How to Talk About Marriage with Your Boyfriend

Erin Ollila

Bringing up the subject of marriage for the first time with your boyfriend can be nerve-racking. Even if you think you're on the same page as your partner, you can't actually be sure how the talk is going to go. It's a big deal when you talk about marriage, and you don't want to scare your boyfriend off if he isn't there yet. However, at the same time, if you feel as if your relationship is headed in the direction of happily ever after, you need to do right by yourself by starting the conversation.

But how?

First, it's important to understand that all couples communicate differently. Some may regularly have deep, to-the-point conversations where no subject is off-limits. Other relationships may be very open, yet timid to discuss big-picture topics. The way you'll approach the talk about marriage might be different from the way your sister, mother, best friend, colleague, or a stranger might bring it up, and that's okay. Never let anyone make you feel as if there's only one correct way to do it. The right way to approach your boyfriend is one that respects both of your needs and communication styles.

When you're ready to bring up the big talk about marriage, consider these five tips:

1. Dig Deep Within First

Before you bring up the topic of getting hitched, it's time for you to do a little self-discovery. Set aside some alone time and question yourself. Do you want to spend the rest of your life with him? Think about it seriously before bringing it up, and make sure your intentions are in the right place.

2. Pick the Right Time to Talk

As with any big relationship conversation, timing is important. If your boyfriend is watching the big game on TV, out at a concert with friends, or just returned home after a tough day at work, he may not be prepared for a heavy conversation. You want him to be able to concentrate and not have his mind elsewhere.
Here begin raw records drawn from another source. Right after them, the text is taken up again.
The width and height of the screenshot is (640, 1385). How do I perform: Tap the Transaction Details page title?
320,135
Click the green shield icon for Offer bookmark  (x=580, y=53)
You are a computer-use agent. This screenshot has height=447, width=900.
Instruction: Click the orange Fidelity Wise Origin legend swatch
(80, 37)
3. Bring the Topic Up Gently

Great! You're in the middle of a progressive heart-to-heart with your partner. Now is the right time to check in, just to make sure you slowly approach the conversation. Frame it as a question, not an expectation. For example, asking, "What do you see for the future of our relationship? Have you ever thought about marriage down the road?" is a lot less threatening than, "Why won't you just ask me to marry you already?"
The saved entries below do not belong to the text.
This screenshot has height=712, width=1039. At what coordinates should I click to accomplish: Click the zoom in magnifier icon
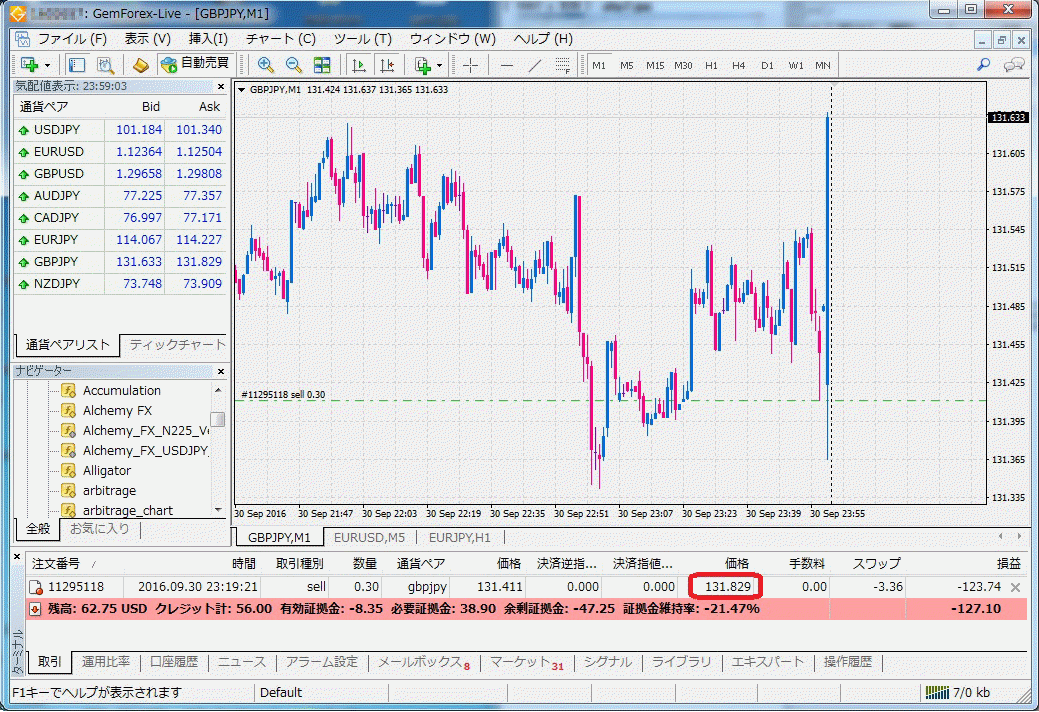[266, 65]
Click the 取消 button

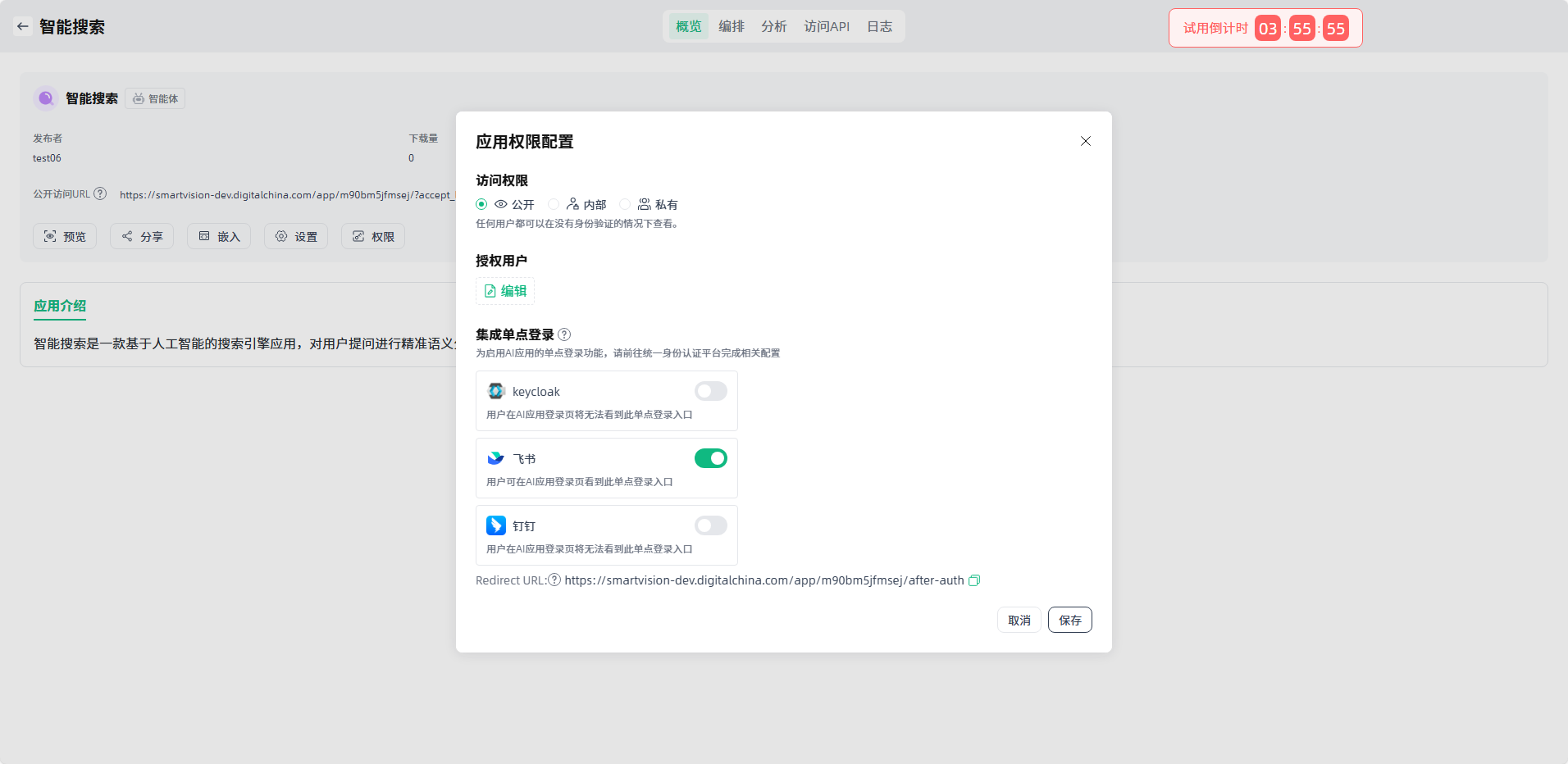pos(1019,620)
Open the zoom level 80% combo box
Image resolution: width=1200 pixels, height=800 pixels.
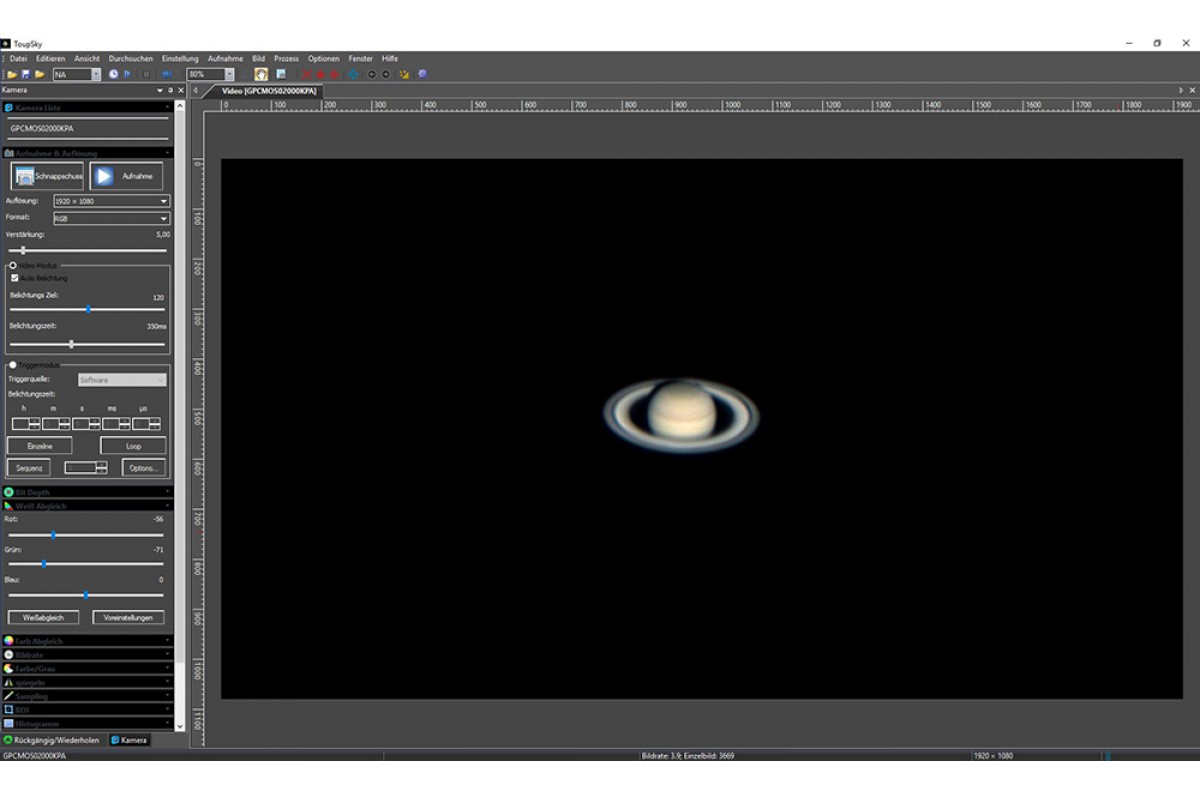pyautogui.click(x=210, y=74)
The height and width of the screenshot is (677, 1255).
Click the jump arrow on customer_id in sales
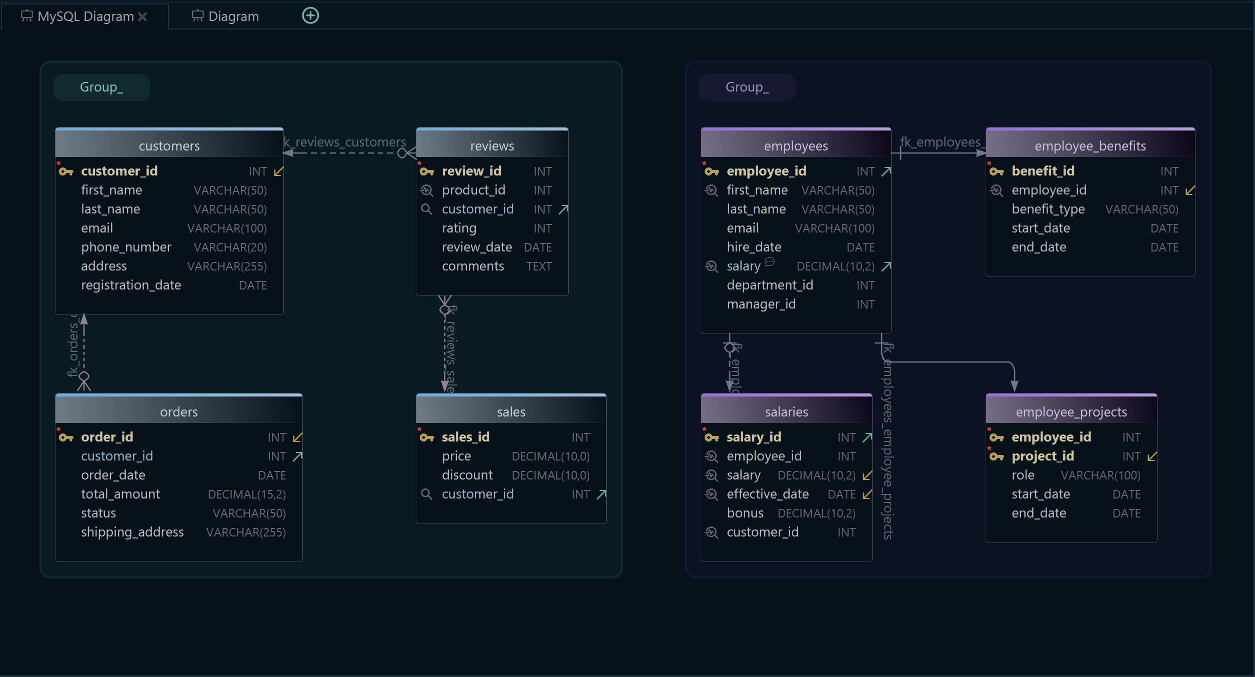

4. Listen More Than You Speak

Of course, you're the person bringing up the idea of marriage, so you may be doing more of the talking at the beginning. However, once your boyfriend starts to answer your questions, sit back and really listen. When you guide a conversation, you're not allowing your partner to share all of his feelings and you may only hear what you like.
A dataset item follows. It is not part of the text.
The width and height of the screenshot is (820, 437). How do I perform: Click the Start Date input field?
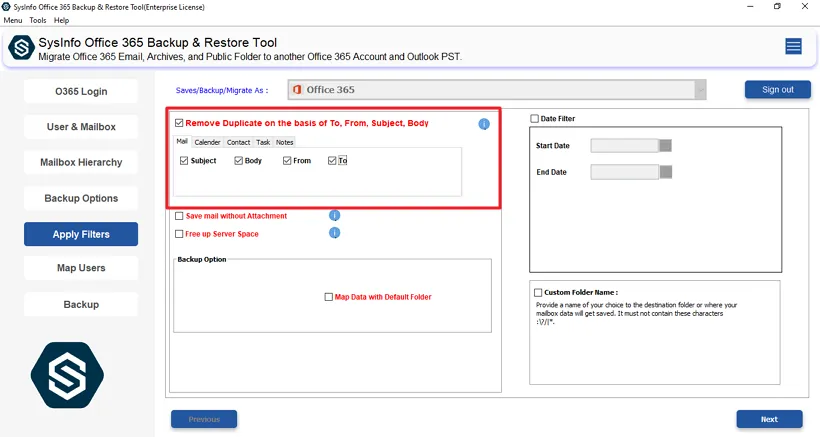pos(624,145)
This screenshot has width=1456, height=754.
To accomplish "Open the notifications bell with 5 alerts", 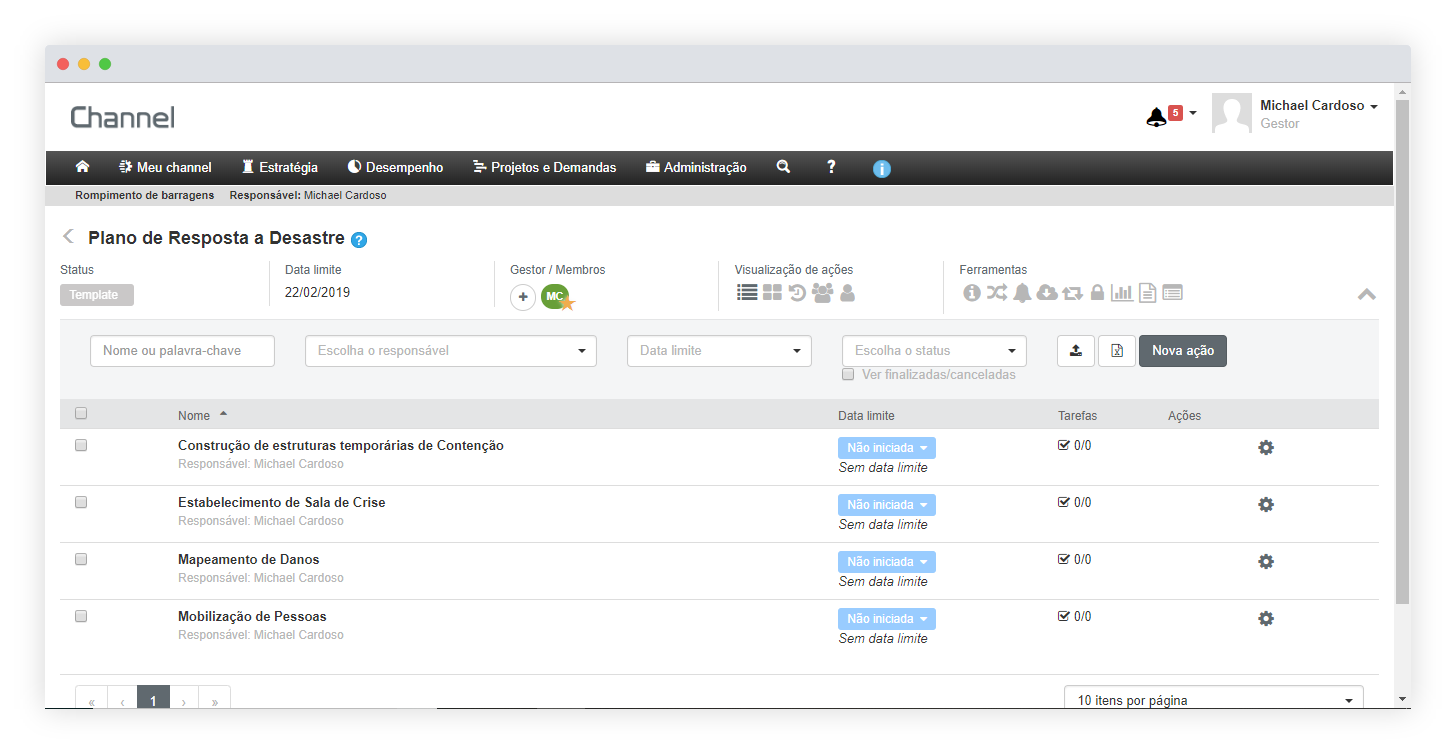I will point(1156,116).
The same goes for hearing an answer you don't like. Listen to his reasoning. Maybe he wants to marry you, but he needs to get his financial house in order first. If you end the conversation without allowing him to fully share, you might just think he doesn't want to marry you, which could be far from the truth.

5. Be True to Yourself

While you need to listen, the most important thing to discuss when you talk about marriage is your honest feelings. Is a wedding a priority for you in the near future? If your boyfriend isn't on the same page, don't try to act like you are. Validate each other's feelings, but don't conform to his stance just to make him happy.

Whether this conversation reveals some discord within your relationship timeline or begins a beautiful new chapter in your lives, approaching your boyfriend about his thoughts on marriage is the only way to figure out where he's at.